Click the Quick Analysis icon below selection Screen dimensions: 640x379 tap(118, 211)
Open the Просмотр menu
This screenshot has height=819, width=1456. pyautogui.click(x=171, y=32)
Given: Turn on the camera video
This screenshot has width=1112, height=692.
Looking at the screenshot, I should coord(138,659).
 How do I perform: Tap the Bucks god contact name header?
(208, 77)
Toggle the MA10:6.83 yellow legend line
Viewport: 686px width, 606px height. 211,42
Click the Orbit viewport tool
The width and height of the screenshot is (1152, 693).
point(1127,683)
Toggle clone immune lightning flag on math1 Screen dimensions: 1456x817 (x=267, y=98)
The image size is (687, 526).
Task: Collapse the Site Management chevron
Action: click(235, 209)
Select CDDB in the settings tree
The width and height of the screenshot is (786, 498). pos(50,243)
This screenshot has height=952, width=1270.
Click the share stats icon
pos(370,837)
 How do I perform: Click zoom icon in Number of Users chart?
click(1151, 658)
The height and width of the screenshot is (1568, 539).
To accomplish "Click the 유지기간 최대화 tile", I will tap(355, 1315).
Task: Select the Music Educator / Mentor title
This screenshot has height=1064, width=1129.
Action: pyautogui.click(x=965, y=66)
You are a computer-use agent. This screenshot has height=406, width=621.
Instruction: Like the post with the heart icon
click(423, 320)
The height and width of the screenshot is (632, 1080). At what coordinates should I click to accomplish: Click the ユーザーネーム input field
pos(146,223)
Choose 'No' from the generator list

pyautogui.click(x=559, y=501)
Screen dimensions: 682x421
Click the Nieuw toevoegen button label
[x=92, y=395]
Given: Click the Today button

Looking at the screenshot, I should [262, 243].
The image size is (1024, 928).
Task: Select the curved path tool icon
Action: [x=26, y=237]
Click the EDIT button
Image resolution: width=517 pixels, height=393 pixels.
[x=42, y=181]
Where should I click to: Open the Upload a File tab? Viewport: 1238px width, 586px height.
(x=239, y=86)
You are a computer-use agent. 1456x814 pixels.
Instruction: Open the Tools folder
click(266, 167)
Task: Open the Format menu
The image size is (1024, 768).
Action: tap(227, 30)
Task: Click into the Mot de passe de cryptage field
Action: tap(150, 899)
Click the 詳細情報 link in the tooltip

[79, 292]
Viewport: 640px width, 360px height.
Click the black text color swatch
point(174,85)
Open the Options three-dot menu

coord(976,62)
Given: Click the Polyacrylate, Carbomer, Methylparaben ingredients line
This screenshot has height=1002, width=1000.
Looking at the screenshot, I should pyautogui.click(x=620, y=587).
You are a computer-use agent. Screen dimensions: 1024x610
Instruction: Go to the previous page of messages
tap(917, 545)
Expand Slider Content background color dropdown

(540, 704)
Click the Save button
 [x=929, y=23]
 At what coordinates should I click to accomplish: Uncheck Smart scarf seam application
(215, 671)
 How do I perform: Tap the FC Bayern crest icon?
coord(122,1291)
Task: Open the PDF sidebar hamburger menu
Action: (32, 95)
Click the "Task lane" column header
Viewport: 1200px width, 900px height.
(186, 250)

WRITTEN REQUEST:
Copy every row above word for word, keeping the same order and line breaks.

WRITTEN RESPONSE:
Click the Quick Analysis icon below selection Screen dimensions: 640x379 tap(118, 211)
Open the Просмотр menu
This screenshot has height=819, width=1456. pyautogui.click(x=171, y=32)
Given: Turn on the camera video
This screenshot has width=1112, height=692.
Looking at the screenshot, I should coord(138,659).
 How do I perform: Tap the Bucks god contact name header?
(208, 77)
Toggle the MA10:6.83 yellow legend line
Viewport: 686px width, 606px height. 211,42
Click the Orbit viewport tool
The width and height of the screenshot is (1152, 693).
point(1127,683)
Toggle clone immune lightning flag on math1 Screen dimensions: 1456x817 (x=267, y=98)
The image size is (687, 526).
Task: Collapse the Site Management chevron
Action: click(235, 209)
Select CDDB in the settings tree
The width and height of the screenshot is (786, 498). pos(50,243)
This screenshot has height=952, width=1270.
Click the share stats icon
pos(370,837)
 How do I perform: Click zoom icon in Number of Users chart?
click(1151, 658)
The height and width of the screenshot is (1568, 539).
To accomplish "Click the 유지기간 최대화 tile", I will tap(355, 1315).
Task: Select the Music Educator / Mentor title
This screenshot has height=1064, width=1129.
Action: pyautogui.click(x=965, y=66)
You are a computer-use agent. This screenshot has height=406, width=621.
Instruction: Like the post with the heart icon
click(423, 320)
The height and width of the screenshot is (632, 1080). At what coordinates should I click to accomplish: Click the ユーザーネーム input field
pos(146,223)
Choose 'No' from the generator list

pyautogui.click(x=559, y=501)
Screen dimensions: 682x421
Click the Nieuw toevoegen button label
[x=92, y=395]
Given: Click the Today button

Looking at the screenshot, I should [262, 243].
The image size is (1024, 928).
Task: Select the curved path tool icon
Action: [x=26, y=237]
Click the EDIT button
Image resolution: width=517 pixels, height=393 pixels.
[x=42, y=181]
Where should I click to: Open the Upload a File tab? Viewport: 1238px width, 586px height.
(x=239, y=86)
You are a computer-use agent. 1456x814 pixels.
Instruction: Open the Tools folder
click(266, 167)
Task: Open the Format menu
The image size is (1024, 768).
Action: tap(227, 30)
Task: Click into the Mot de passe de cryptage field
Action: tap(150, 899)
Click the 詳細情報 link in the tooltip

[79, 292]
Viewport: 640px width, 360px height.
Click the black text color swatch
point(174,85)
Open the Options three-dot menu

coord(976,62)
Given: Click the Polyacrylate, Carbomer, Methylparaben ingredients line
This screenshot has height=1002, width=1000.
Looking at the screenshot, I should pyautogui.click(x=620, y=587).
You are a computer-use agent. Screen dimensions: 1024x610
Instruction: Go to the previous page of messages
tap(917, 545)
Expand Slider Content background color dropdown

(540, 704)
Click the Save button
 [x=929, y=23]
 At what coordinates should I click to accomplish: Uncheck Smart scarf seam application
(215, 671)
 How do I perform: Tap the FC Bayern crest icon?
coord(122,1291)
Task: Open the PDF sidebar hamburger menu
Action: (32, 95)
Click the "Task lane" column header
Viewport: 1200px width, 900px height.
(186, 250)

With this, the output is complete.